Fifthly, a disadvantage of the AAL atlas is that some central, frontal and temporal regions span a relatively large surface. Consequently, the centroid (most central voxel) may be relatively distant from the voxel that is most representative for the activity of that brain region. However, in a previous study from our group, we compared the centroid-voxel and peak-voxel approaches (maximum power) and there were no major differences between the two methods for the neurophysiological measures that were assessed9. Also, we think we can draw meaningful conclusions on the spatial distribution of the correlations in our analysis, as high FC correlations values were present in central, frontal (beta band FC) and temporal (alpha band FC) brain regions. Interestingly, the highest correlation values are reflected by the posterior cortical alpha rhythm (alpha band FC) and mu rhythm (beta band FC; Fig. 4), which is possibly related to higher signal-to-noise ratio’s in these brain regions. Another reason not to use an atlas with a much denser parcellation scheme is the fact that the number of brain regions of the AAL atlas roughly matches the number of (data-driven) parcels that can be obtained in beamformed resting-state MEG data48, indicating that, on average, the resolution of the AAL atlas matches that of beamformed resting-state data. We do however think that optimization of the parcellation approach warrants a separate study, in which existing atlases with different parcellation densities and adaptive parcellation strategies are compared48.

Lastly, we draw the conclusion that the estimation of spectral power and functional connectivity is robust across recording systems, but this conclusion applies to the specific analysis pipeline that we used. This includes the fact that we had to exclude the gamma band to increase consistency between systems.
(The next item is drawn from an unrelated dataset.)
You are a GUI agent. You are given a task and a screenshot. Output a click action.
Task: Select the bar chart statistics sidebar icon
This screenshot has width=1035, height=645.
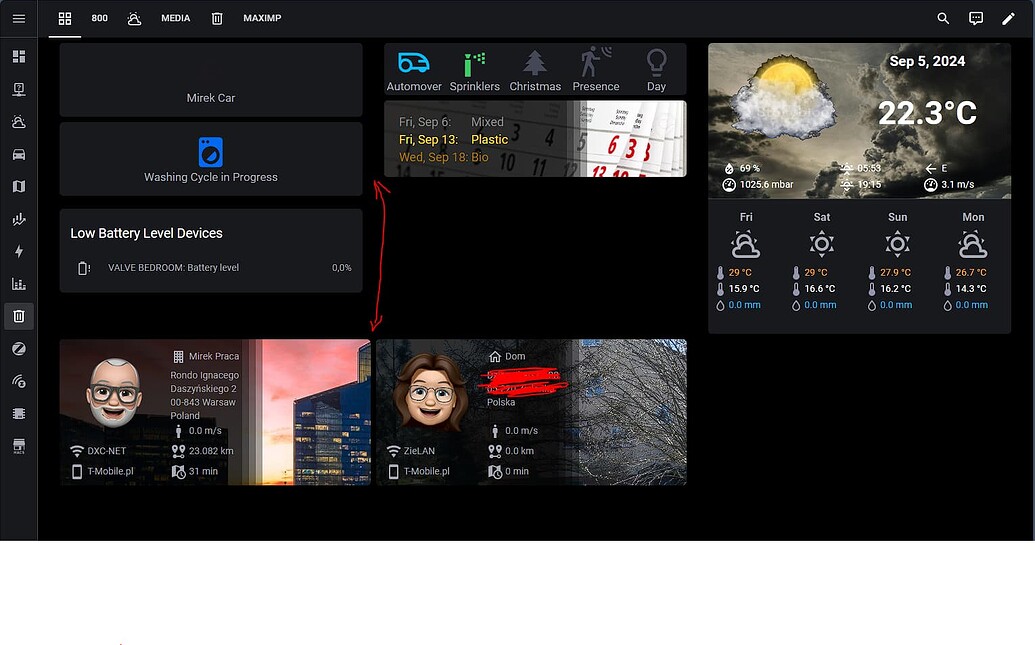coord(19,283)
Future work is necessary to demonstrate that other functional connectivity measures and source reconstruction approaches49 offer the same consistency over time and recording systems.

In conclusion, in this longitudinal study using two different MEG systems, we demonstrated that source-space power spectral as well as functional connectivity results showed high within-subject reproducibility and remained stable over time in a group of healthy participants, despite differences in analysis pipelines and relatively long follow-up periods. Therefore, the use of the leakage-corrected AEC in source-space may allow future longitudinal analyses of the healthy and diseased brain using data recorded from different MEG systems.